### WORK REQUIRED
From the line that contains "This screenshot has" to the final line below, both included, print each line exactly and skip the pictures.
━━ EXCERPTED DATA ━━
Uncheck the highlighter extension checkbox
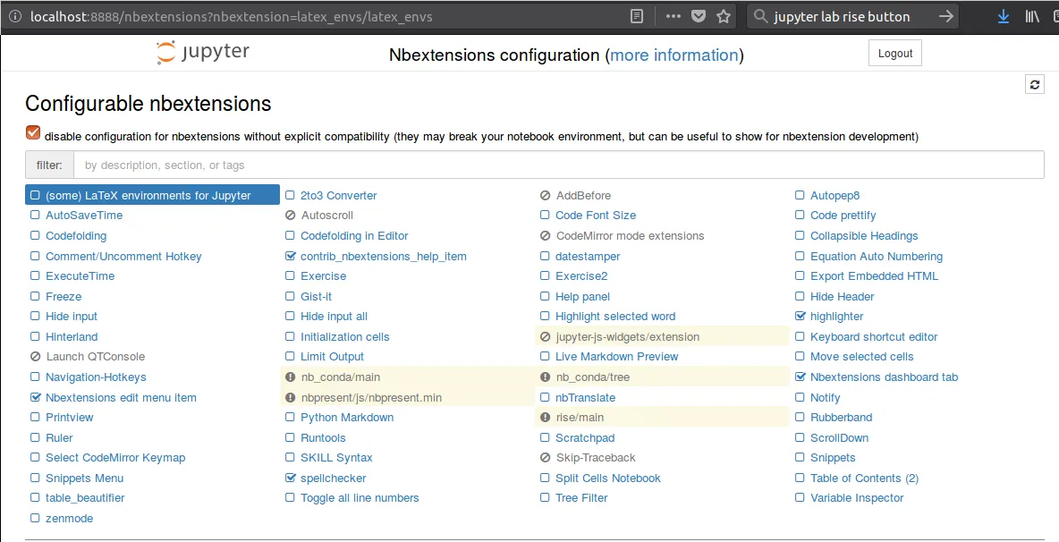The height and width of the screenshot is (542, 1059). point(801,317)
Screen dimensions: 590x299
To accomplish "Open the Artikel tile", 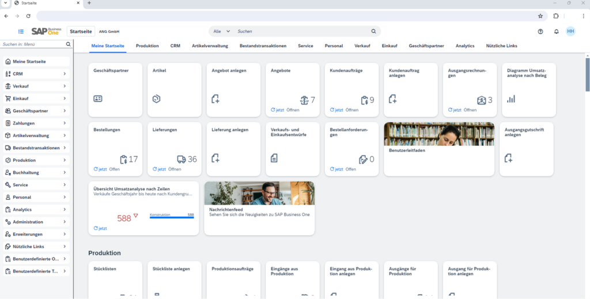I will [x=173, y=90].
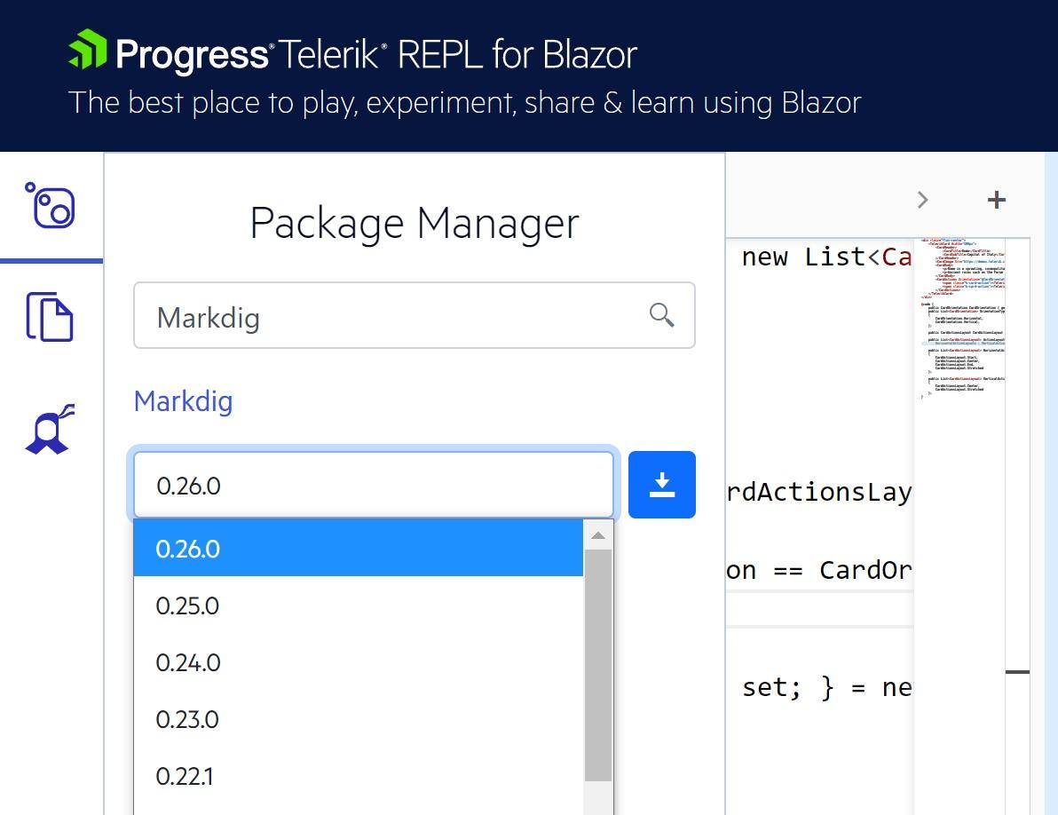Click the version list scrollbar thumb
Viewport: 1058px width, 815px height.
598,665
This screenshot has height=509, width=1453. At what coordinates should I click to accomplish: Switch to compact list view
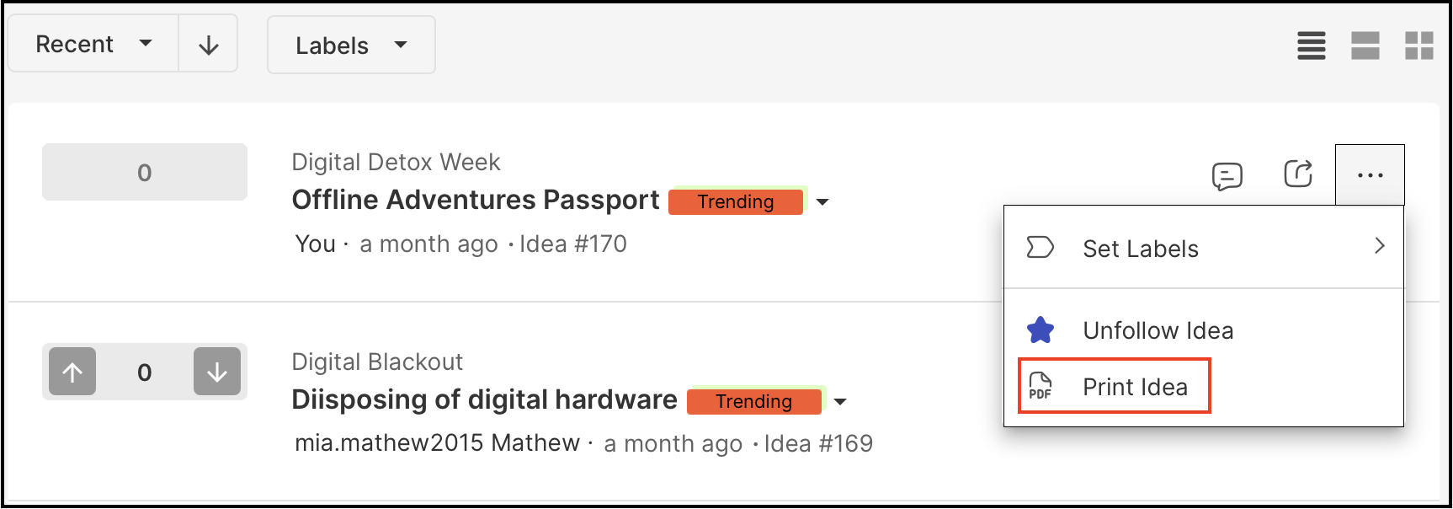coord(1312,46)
━━━
### TASK RESPONSE
This screenshot has height=509, width=1453. At what coordinates should I click to accomplish: Switch to compact list view
coord(1312,46)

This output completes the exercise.